(Activity)
Up to and including the line with "10 [tab] (130, 2342)", please reproduce the lines below exactly, beginning with the first.

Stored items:
━━━━━━━━━━━━━━━━━━━━
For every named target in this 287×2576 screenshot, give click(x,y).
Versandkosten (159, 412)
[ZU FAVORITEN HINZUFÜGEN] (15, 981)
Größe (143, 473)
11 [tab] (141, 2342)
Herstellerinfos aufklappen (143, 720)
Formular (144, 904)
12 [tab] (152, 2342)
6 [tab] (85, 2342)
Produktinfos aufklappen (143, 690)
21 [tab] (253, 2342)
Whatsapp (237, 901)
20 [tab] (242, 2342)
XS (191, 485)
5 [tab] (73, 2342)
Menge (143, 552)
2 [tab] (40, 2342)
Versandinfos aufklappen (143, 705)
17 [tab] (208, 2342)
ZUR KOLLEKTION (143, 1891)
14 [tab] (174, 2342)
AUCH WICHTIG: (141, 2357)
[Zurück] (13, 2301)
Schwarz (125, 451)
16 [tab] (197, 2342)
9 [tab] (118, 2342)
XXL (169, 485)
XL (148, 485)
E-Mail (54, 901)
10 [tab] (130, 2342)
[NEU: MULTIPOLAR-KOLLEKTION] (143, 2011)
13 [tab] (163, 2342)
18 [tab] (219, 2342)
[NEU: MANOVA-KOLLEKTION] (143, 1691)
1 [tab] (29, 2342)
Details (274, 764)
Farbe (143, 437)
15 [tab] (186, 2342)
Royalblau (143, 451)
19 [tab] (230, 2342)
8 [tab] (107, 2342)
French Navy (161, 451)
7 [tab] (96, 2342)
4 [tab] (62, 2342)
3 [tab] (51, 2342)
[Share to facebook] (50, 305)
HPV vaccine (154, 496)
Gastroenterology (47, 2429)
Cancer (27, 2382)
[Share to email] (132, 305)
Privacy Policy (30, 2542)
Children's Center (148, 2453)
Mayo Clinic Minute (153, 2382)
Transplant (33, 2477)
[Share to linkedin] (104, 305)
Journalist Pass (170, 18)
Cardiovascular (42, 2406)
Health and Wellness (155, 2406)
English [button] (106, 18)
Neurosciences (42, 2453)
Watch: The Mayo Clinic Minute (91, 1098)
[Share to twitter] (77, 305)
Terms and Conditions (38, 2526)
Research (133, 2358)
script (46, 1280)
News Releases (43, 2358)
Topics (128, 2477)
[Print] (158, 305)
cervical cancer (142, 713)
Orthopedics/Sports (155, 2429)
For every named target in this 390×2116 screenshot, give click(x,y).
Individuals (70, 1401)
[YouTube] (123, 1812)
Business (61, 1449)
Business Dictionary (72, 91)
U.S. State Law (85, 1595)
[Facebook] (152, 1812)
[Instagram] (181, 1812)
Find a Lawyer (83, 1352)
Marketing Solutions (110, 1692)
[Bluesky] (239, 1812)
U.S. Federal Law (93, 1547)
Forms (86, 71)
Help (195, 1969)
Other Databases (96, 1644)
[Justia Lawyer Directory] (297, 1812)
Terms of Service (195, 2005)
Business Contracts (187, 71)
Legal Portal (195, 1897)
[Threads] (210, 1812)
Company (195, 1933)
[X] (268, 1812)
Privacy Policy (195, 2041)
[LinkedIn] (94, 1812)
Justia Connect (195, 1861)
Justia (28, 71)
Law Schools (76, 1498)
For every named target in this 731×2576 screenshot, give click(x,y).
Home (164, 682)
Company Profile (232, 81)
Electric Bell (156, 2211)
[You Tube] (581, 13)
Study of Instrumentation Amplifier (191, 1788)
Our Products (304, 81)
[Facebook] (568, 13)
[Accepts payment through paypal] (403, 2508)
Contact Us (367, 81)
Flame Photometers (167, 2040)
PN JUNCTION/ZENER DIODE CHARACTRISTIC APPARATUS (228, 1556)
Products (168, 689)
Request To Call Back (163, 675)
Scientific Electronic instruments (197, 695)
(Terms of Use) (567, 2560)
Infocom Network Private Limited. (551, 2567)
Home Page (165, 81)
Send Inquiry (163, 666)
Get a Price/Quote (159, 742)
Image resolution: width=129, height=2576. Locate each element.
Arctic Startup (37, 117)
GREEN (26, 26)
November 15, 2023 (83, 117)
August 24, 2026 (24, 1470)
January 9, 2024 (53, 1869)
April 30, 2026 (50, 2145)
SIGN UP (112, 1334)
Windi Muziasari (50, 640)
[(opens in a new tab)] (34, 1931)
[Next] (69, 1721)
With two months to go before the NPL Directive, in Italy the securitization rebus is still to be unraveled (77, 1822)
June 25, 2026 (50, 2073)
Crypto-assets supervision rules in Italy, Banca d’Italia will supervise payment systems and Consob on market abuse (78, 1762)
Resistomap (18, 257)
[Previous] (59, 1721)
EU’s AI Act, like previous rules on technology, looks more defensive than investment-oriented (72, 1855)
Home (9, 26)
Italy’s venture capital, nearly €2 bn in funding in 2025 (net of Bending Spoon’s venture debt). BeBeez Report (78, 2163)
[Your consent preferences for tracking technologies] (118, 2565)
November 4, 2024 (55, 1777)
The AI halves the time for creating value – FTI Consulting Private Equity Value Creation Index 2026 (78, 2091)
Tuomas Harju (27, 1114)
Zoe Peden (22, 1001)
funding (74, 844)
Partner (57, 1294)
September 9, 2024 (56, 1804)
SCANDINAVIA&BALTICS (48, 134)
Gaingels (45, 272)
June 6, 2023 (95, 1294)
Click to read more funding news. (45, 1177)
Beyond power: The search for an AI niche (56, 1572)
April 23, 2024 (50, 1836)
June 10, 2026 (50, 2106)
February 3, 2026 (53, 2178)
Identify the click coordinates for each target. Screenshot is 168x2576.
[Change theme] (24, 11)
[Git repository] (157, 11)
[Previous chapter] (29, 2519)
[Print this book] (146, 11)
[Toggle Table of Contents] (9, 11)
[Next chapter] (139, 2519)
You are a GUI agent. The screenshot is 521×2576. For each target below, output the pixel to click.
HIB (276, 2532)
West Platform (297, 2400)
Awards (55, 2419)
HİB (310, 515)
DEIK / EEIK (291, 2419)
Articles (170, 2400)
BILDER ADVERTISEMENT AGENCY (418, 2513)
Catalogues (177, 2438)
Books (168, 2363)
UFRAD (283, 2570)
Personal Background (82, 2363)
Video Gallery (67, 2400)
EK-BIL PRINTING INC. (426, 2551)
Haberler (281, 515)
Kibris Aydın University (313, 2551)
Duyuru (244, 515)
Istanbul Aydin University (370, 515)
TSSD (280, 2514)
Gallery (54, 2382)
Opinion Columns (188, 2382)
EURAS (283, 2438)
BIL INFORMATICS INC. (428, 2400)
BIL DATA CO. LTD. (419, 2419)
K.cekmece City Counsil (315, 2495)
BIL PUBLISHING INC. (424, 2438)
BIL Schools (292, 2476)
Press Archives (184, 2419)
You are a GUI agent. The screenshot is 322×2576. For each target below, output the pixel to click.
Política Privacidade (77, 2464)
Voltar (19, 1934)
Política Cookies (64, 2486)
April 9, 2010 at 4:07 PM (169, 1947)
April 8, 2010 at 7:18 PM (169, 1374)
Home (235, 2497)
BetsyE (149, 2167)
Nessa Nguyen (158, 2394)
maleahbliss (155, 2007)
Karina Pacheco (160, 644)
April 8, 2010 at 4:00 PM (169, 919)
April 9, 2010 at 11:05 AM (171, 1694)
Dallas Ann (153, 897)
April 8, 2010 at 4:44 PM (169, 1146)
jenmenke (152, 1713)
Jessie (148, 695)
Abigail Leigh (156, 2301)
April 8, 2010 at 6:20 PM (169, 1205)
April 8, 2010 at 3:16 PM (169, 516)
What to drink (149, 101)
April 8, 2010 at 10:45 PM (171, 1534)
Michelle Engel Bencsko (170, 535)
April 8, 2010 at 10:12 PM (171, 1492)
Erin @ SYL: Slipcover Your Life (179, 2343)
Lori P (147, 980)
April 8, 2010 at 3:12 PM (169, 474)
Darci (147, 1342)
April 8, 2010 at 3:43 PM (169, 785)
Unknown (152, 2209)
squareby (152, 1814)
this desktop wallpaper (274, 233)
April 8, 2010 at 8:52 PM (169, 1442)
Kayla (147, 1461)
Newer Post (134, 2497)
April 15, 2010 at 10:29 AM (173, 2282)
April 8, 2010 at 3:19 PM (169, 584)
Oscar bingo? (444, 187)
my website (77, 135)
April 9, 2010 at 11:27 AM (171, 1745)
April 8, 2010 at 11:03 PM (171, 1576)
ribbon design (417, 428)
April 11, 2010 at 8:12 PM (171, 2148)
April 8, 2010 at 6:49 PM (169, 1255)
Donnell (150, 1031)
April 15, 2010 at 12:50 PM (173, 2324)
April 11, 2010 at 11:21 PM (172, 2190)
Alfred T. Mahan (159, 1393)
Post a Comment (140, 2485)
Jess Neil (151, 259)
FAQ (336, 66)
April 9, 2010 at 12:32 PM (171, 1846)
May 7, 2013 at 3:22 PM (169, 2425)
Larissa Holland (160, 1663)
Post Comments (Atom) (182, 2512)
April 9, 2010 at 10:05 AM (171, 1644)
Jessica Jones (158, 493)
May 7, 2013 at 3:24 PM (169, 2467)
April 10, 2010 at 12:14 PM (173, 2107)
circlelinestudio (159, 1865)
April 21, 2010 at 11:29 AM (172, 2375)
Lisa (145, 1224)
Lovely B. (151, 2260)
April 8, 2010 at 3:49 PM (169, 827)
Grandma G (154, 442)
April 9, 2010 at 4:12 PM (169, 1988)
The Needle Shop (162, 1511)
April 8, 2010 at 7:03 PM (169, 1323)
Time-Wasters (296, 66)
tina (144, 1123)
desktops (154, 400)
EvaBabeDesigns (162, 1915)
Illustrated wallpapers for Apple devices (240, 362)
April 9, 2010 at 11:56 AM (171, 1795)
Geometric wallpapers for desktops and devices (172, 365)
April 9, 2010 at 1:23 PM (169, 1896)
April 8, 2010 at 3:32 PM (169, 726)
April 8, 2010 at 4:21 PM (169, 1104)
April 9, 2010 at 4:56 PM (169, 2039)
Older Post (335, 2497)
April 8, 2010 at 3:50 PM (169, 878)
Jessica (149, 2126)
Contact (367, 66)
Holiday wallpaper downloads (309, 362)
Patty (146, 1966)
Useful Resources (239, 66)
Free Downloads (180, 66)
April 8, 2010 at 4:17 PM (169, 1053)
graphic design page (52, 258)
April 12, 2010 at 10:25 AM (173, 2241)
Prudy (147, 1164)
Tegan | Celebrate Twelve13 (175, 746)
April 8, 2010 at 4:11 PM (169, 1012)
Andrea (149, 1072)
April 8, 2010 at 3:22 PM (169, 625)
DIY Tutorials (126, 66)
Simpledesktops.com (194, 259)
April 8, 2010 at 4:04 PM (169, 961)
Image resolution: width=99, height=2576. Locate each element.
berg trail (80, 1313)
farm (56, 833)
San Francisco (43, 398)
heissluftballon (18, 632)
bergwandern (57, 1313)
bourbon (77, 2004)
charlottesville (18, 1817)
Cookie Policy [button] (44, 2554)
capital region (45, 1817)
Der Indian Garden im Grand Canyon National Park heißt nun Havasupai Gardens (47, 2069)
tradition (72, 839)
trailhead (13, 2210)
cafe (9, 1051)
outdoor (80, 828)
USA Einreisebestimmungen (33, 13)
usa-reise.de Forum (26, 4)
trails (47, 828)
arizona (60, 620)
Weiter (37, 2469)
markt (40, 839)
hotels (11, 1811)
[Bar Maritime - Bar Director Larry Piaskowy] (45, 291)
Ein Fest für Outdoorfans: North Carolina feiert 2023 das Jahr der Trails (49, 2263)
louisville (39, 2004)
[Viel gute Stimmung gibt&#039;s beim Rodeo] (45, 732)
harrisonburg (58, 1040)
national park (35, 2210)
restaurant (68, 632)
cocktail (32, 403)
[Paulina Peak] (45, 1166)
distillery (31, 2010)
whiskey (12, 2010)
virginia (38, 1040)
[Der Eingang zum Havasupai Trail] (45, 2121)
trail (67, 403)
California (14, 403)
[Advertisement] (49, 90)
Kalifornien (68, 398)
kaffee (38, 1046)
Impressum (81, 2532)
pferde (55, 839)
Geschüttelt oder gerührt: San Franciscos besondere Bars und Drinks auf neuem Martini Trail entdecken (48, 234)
━━━━━━━━━━━━━━━━━━━━
(Task answer)
For every named target in this 287×2576 screenshot, give click(x,y).
Versandkosten (159, 412)
[ZU FAVORITEN HINZUFÜGEN] (15, 981)
Größe (143, 473)
11 [tab] (141, 2342)
Herstellerinfos aufklappen (143, 720)
Formular (144, 904)
12 [tab] (152, 2342)
6 [tab] (85, 2342)
Produktinfos aufklappen (143, 690)
21 [tab] (253, 2342)
Whatsapp (237, 901)
20 [tab] (242, 2342)
XS (191, 485)
5 [tab] (73, 2342)
Menge (143, 552)
2 [tab] (40, 2342)
Versandinfos aufklappen (143, 705)
17 [tab] (208, 2342)
ZUR KOLLEKTION (143, 1891)
14 [tab] (174, 2342)
AUCH WICHTIG: (141, 2357)
[Zurück] (13, 2301)
Schwarz (125, 451)
16 [tab] (197, 2342)
9 [tab] (118, 2342)
XXL (169, 485)
XL (148, 485)
E-Mail (54, 901)
10 [tab] (130, 2342)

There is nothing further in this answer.